Saved entries:

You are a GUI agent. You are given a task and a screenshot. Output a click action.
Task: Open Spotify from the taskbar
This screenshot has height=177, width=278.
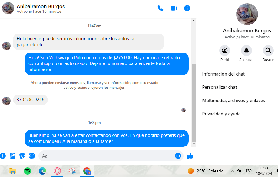click(x=28, y=171)
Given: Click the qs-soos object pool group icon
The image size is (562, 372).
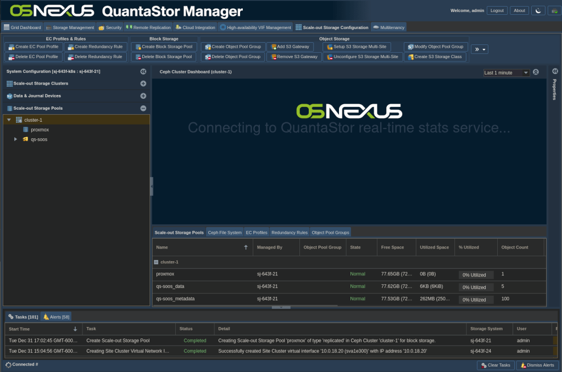Looking at the screenshot, I should point(25,139).
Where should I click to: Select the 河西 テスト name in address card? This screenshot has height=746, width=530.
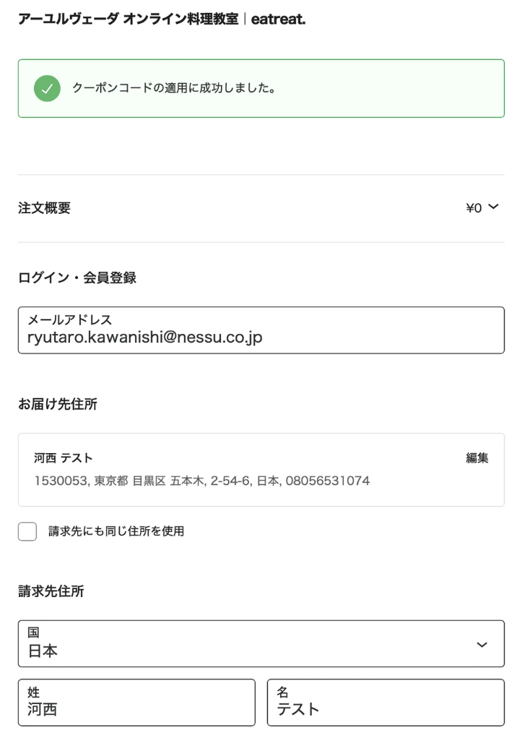click(64, 458)
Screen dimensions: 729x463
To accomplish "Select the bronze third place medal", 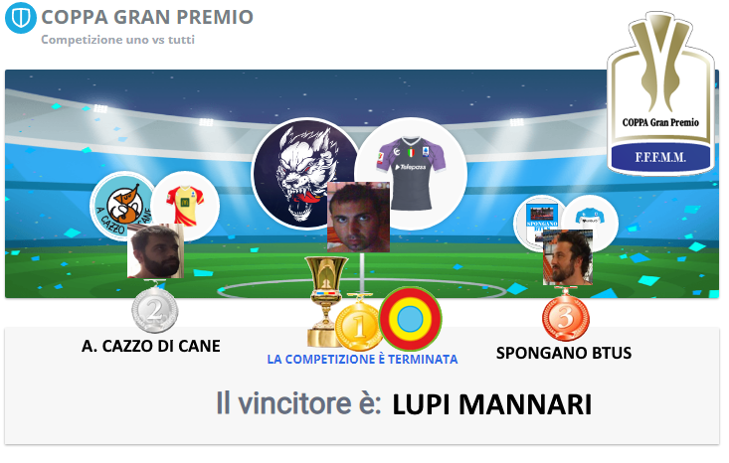I will (x=565, y=316).
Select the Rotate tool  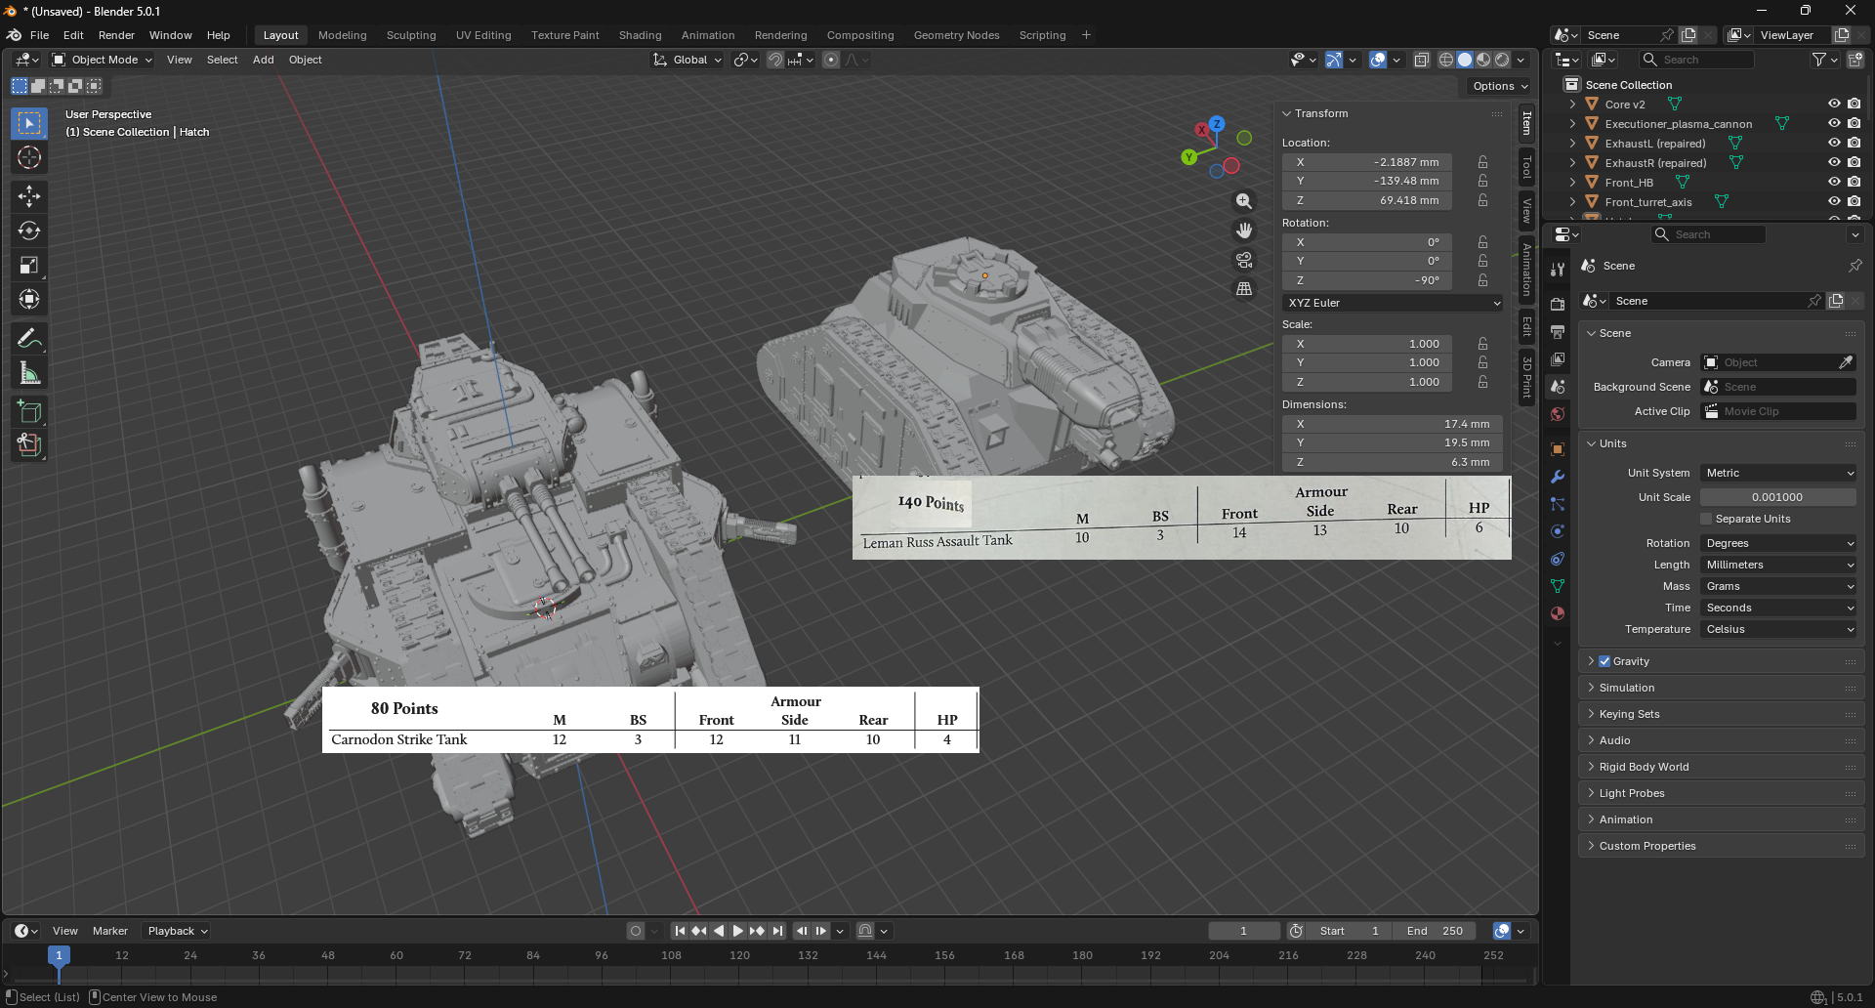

- **Exercise description**:
In the entries above, find the line with "The image size is (562, 372)." and the line with "Screen dimensions: 729x463". Write out exactly those two lines and every line between them, pictures excluded.

- **Answer area**:
The image size is (562, 372).
Looking at the screenshot, I should point(25,139).
Where should I click to: Select the 河西 テスト name in address card? This screenshot has height=746, width=530.
click(64, 458)
Screen dimensions: 729x463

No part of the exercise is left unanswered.